Classification models¶

Mean Squared Error for classification¶

Mean Squared Error for Classification is the default error metric for classification problems in Eureqa. This metric optimizes Mean Squared Error but with internal optimizations for classification problems. The output values of logistic models that have been optimized for Mean Squared Error can be interpreted as the probability of a 1 outcome. Mean Squared Error may not be the best error metric when trying to classify rare events since it attempts to minimize overall error rather than separation between positive and negative cases.

Area Under ROC Curve Error (AUC)¶

AUC is a common error metric for classification and works by optimizing the ability of a model to separate the 1s from the 0s. AUC is not sensitive to the relative number of 0s and 1s in the target variable and can be a good choice for skewed classes.

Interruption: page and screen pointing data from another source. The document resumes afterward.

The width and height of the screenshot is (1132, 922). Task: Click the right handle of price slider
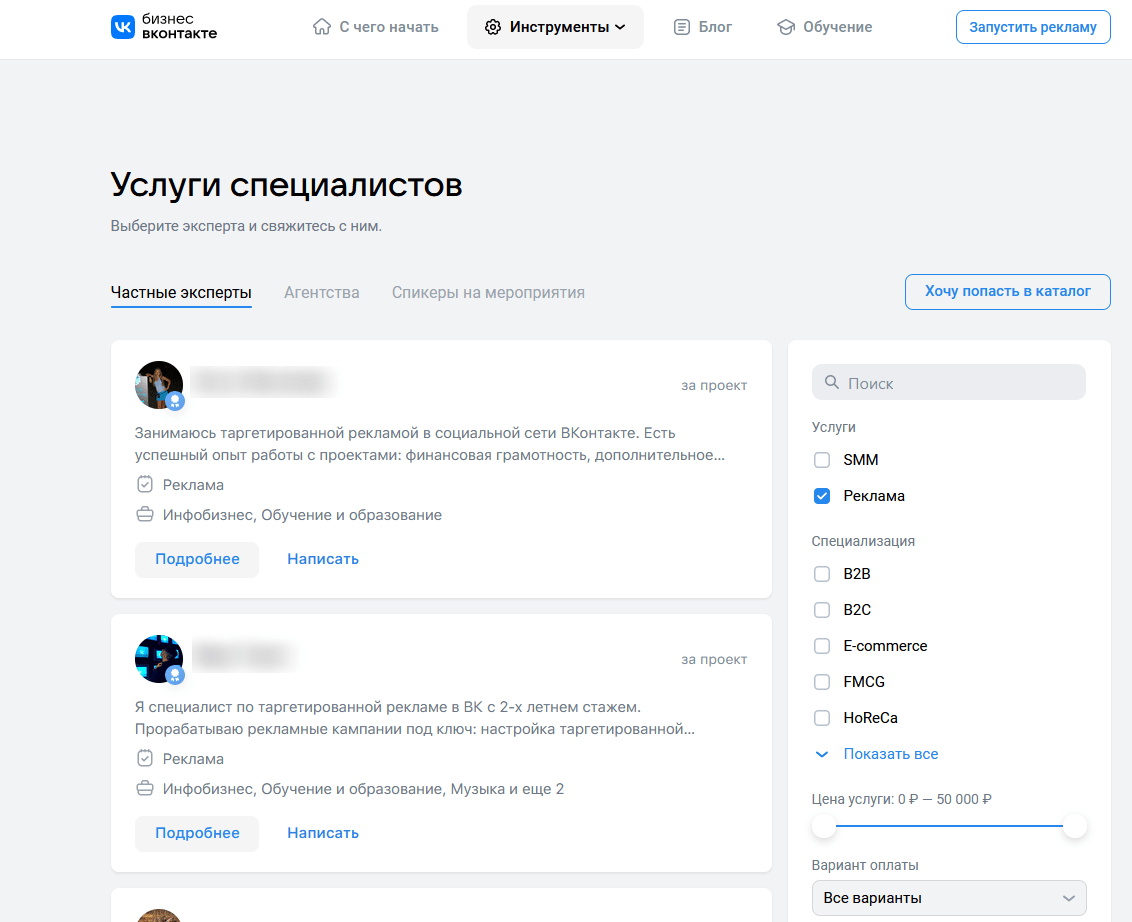click(1075, 826)
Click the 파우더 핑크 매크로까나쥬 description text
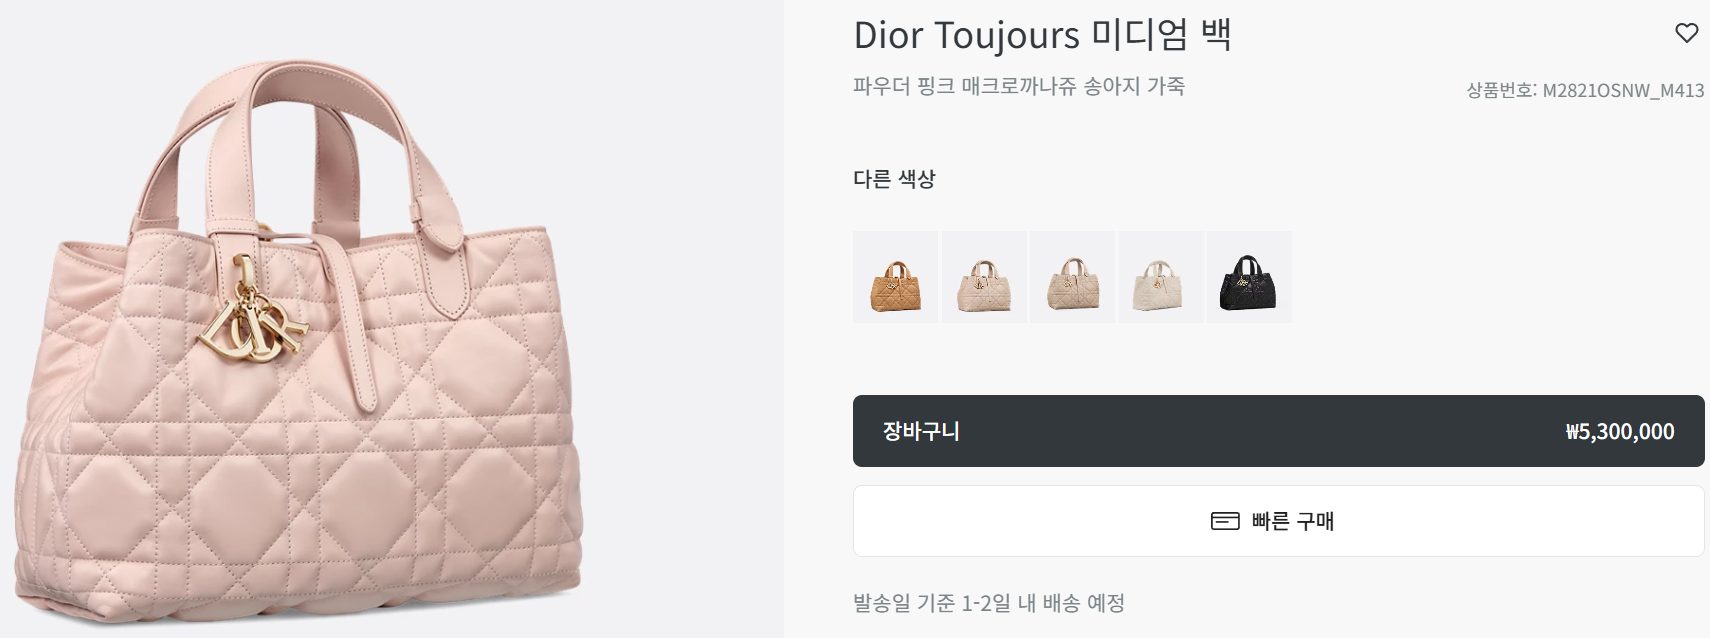Viewport: 1710px width, 638px height. coord(1018,86)

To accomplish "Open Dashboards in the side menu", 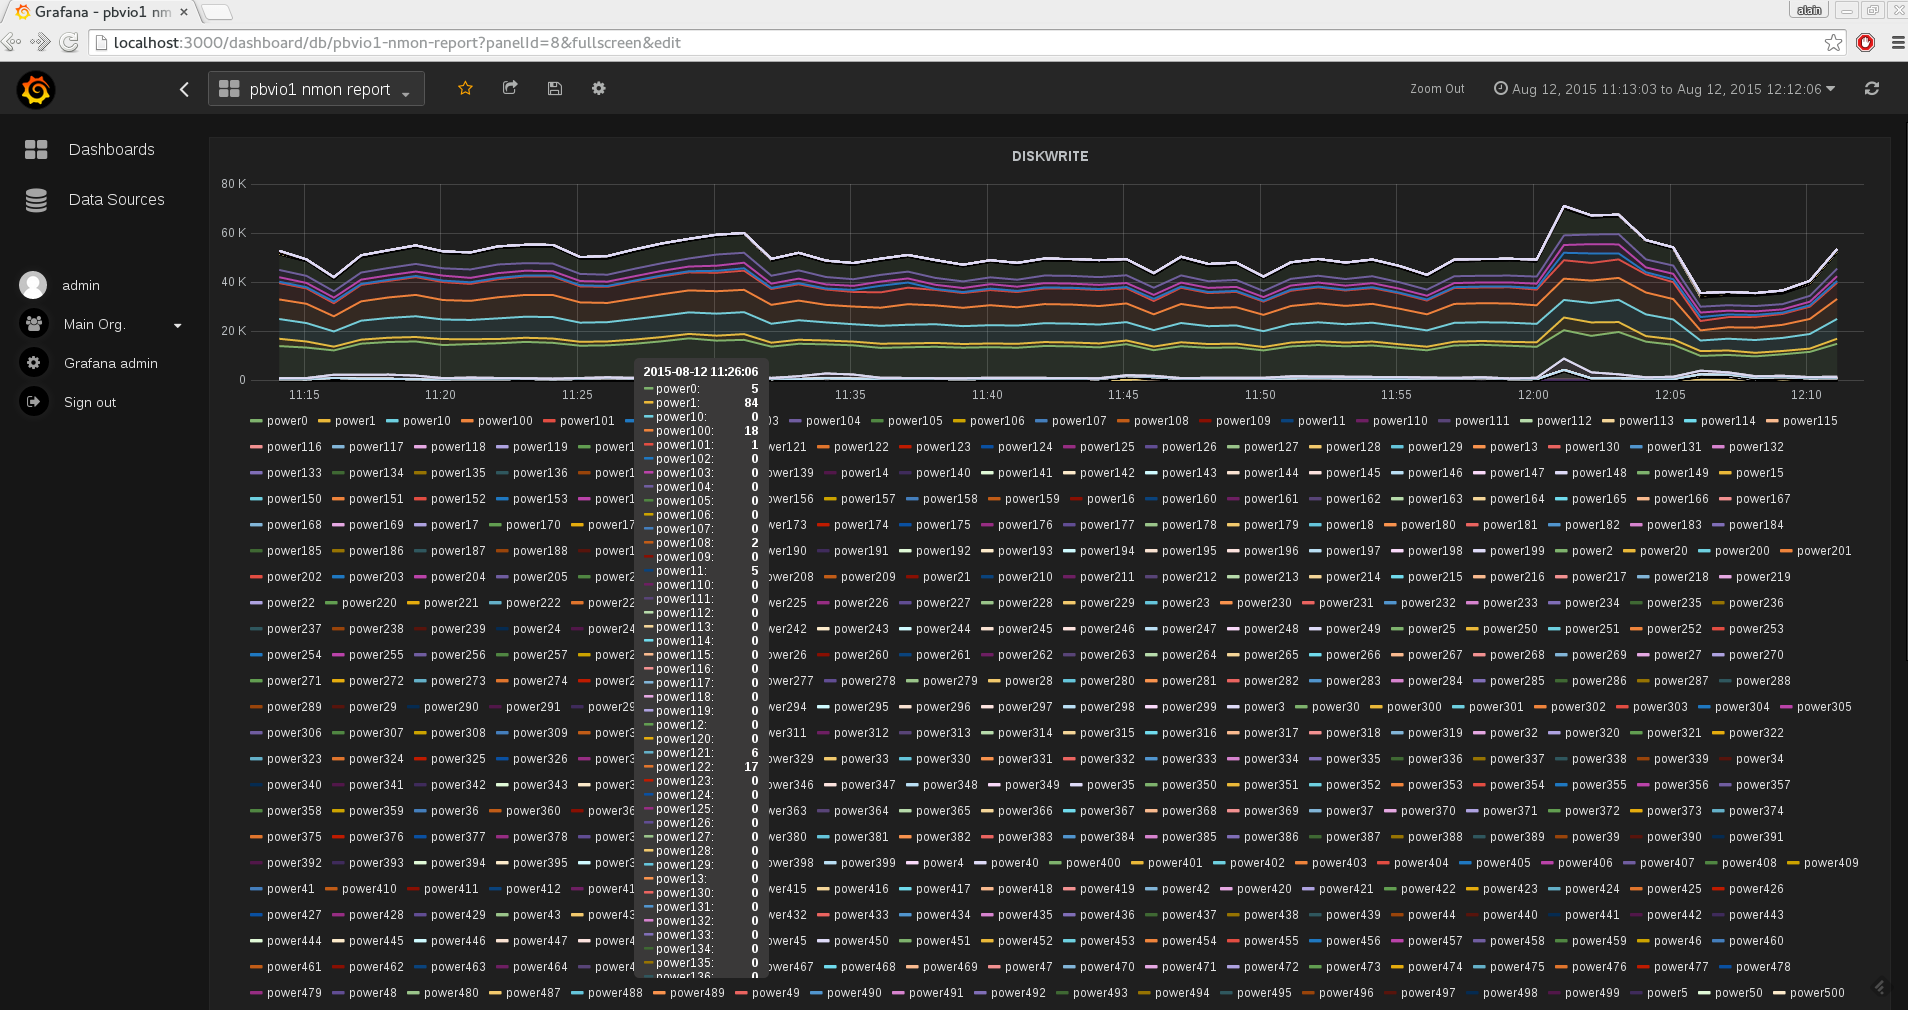I will point(111,149).
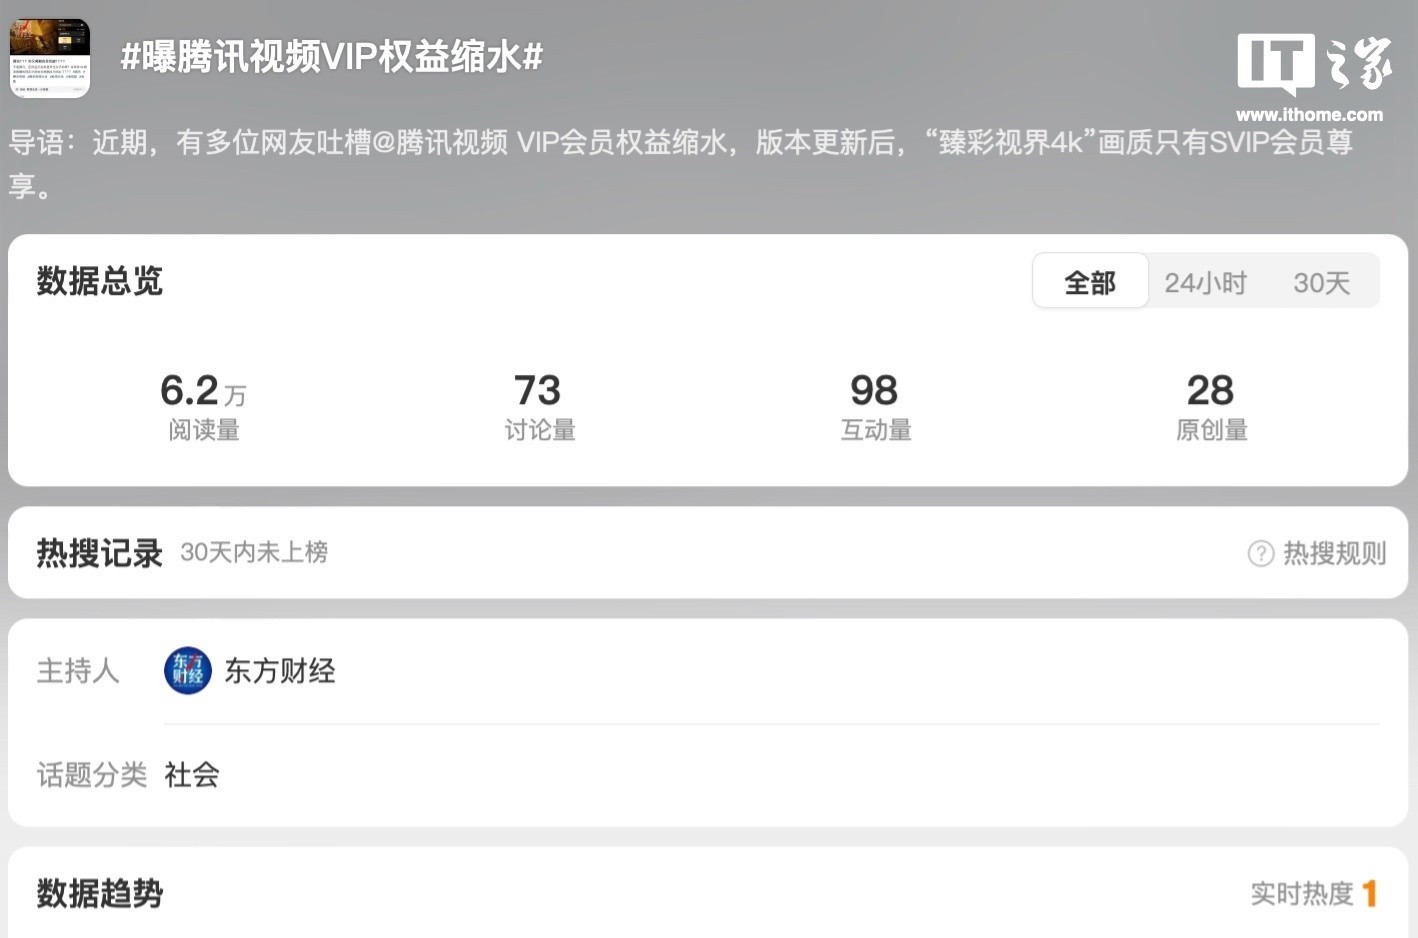The width and height of the screenshot is (1418, 938).
Task: Click the orange 实时热度 number 1
Action: pos(1370,893)
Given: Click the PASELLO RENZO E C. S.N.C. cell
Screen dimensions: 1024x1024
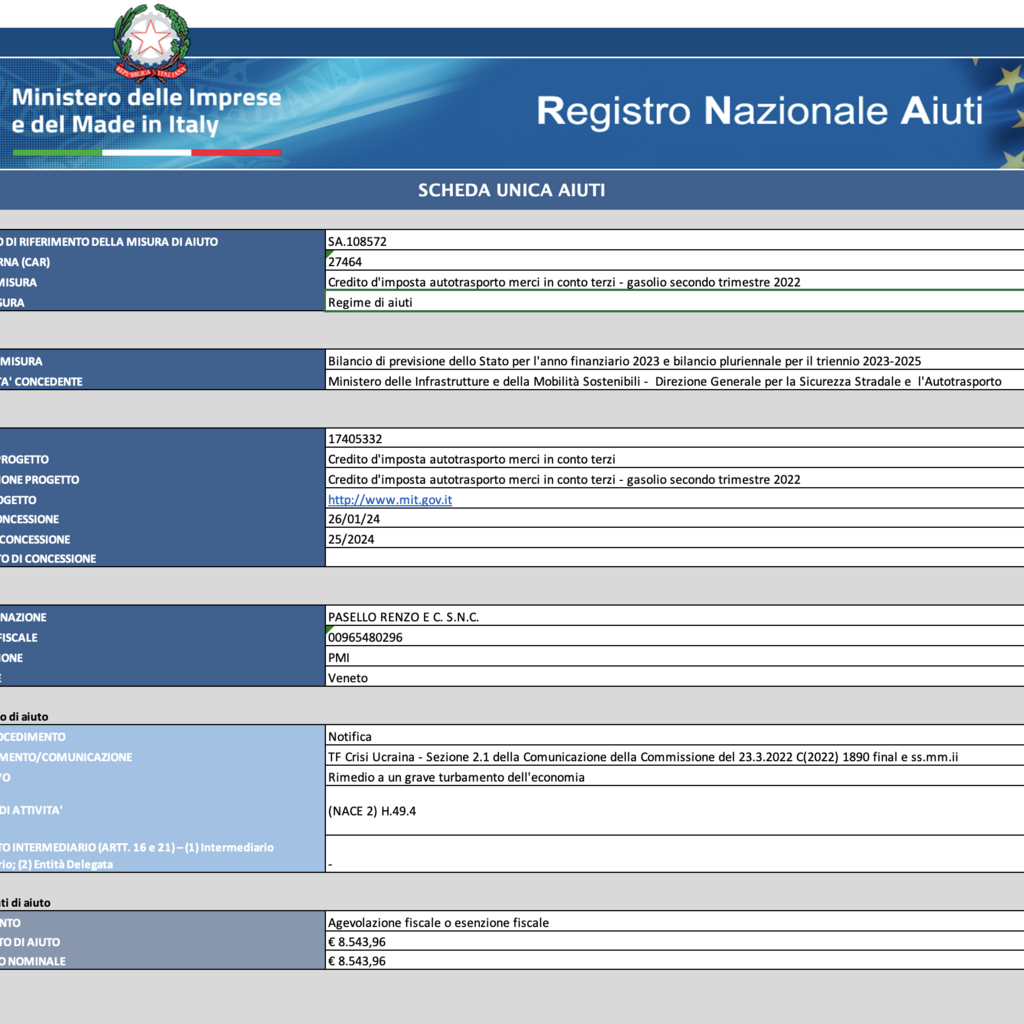Looking at the screenshot, I should coord(674,617).
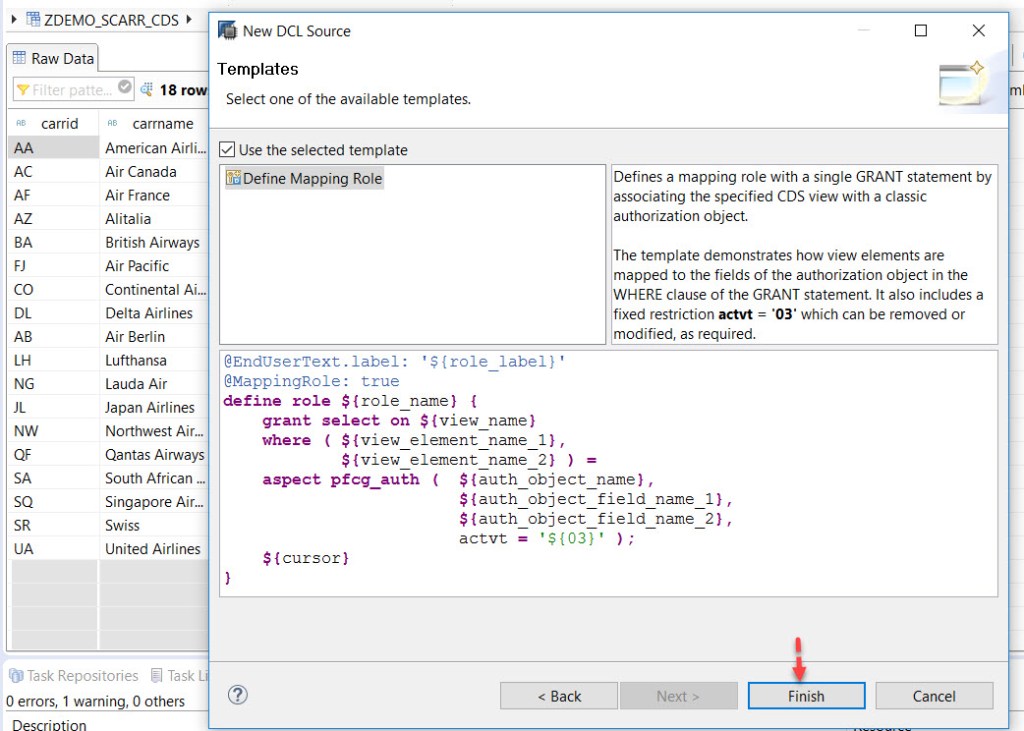The height and width of the screenshot is (731, 1024).
Task: Switch to the Raw Data tab
Action: pos(52,57)
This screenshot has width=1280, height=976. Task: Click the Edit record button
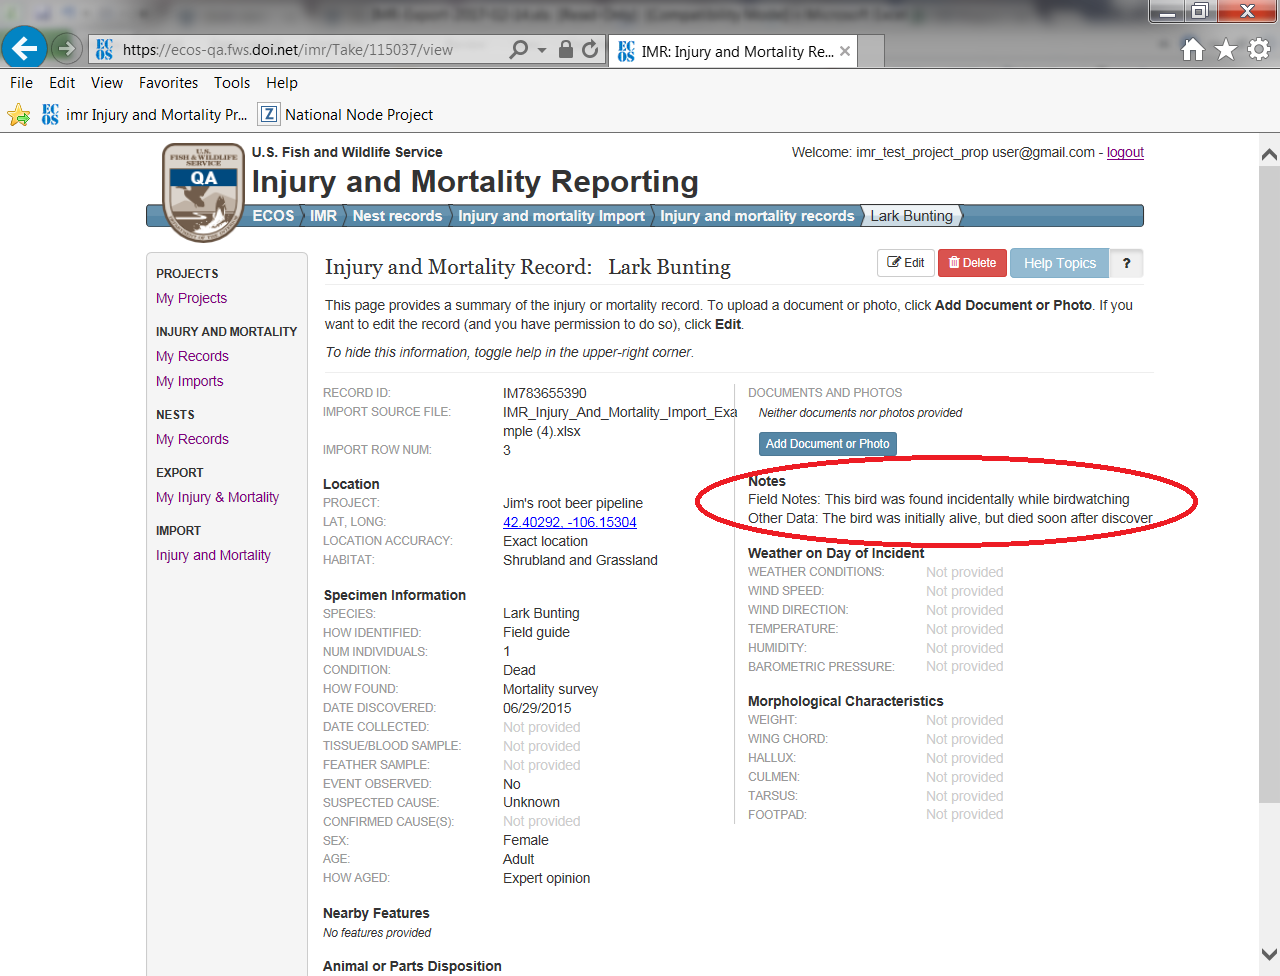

When optimized for AUC, predicted values will effectively order inputs from the most to least likely to be 1; however, they cannot be interpreted as a predicted probability.

Error metrics and noise¶

One consideration for choosing an error metric is the expected amount of noise in the data. Different error metrics effectively make different assumptions about the distribution of the noise in the observed output. For example, for very noisy systems you might select an error metric that would give relatively less weight to some large errors (e.g., Mean Absolute Error, IQR Error, Median Error) under the assumption that these large errors may be due to noise in the input data rather than poor model fit. On the contrary, when input data is expected to have very low noise you might select an error metric which heavily penalizes large errors (e.g., R^2 or Maximum Error).

Noisy systems¶

Mean Logarithm Squared Error¶

Mean Logarithm Squared Error uses the log function to squash error values and decrease the impact of large errors.

Interquartile Mean Absolute Error (IQME)¶

By ignoring the smallest 25% and largest 75% of error values, IQME will not be impacted by a significant number of outliers and may work well if you are most interested in “on average” performance.

Median Absolute Error¶

By ignoring all residual values except for the median, Median Absolute Error is the most permissive of outliers.

Low-noise systems¶

Maximum Absolute Error¶

By ignoring all but the maximum error value, Maximum Absolute Error can work well if you are expecting a perfect or nearly perfect fit; for example, if you are using the Eureqa model for symbolic simplification.

Error Metrics for classification¶

In addition to the common classification error metrics outlined above, the error metrics described in this section are specific to classification problems.

Additional error metrics for classification¶

Log Loss Error¶

Log Loss Error is a common metric for classification problems. The log transformation on the errors heavily penalizes a high confidence in wrong predictions.

Maximum Classification Accuracy¶

Maximum Classification Accuracy optimizes the overall ability of a model to make correct 0 or 1 predictions. It may not work well for skewed classes (e.g., when only 1% of the data is ‘1’), since in these cases sometimes the highest predictive accuracy is achieved by simply predicting 0 all of the time.

Hinge Loss Error¶

Hinge Loss Error is used to optimize classification models that will be used for 0 or 1 predictions. It is a one-sided metric that increasingly penalizes wrong predictions as they get more confident, but treats all true predictions identically after they reach a minimum threshold value. When optimizing Hinge Loss Error, logistic() (building_block__logistic_function) should not be used in the target expression since this metric expects a large range of predicted score values.

Use case-specific error metrics¶

Predicting rank¶

Rank Correlation will measure a model based on its ability to rank-order observations rather than to predict a particular value. This can be useful when looking for a model that can predict a relative ranking, such as the finishing order of contestants in a race.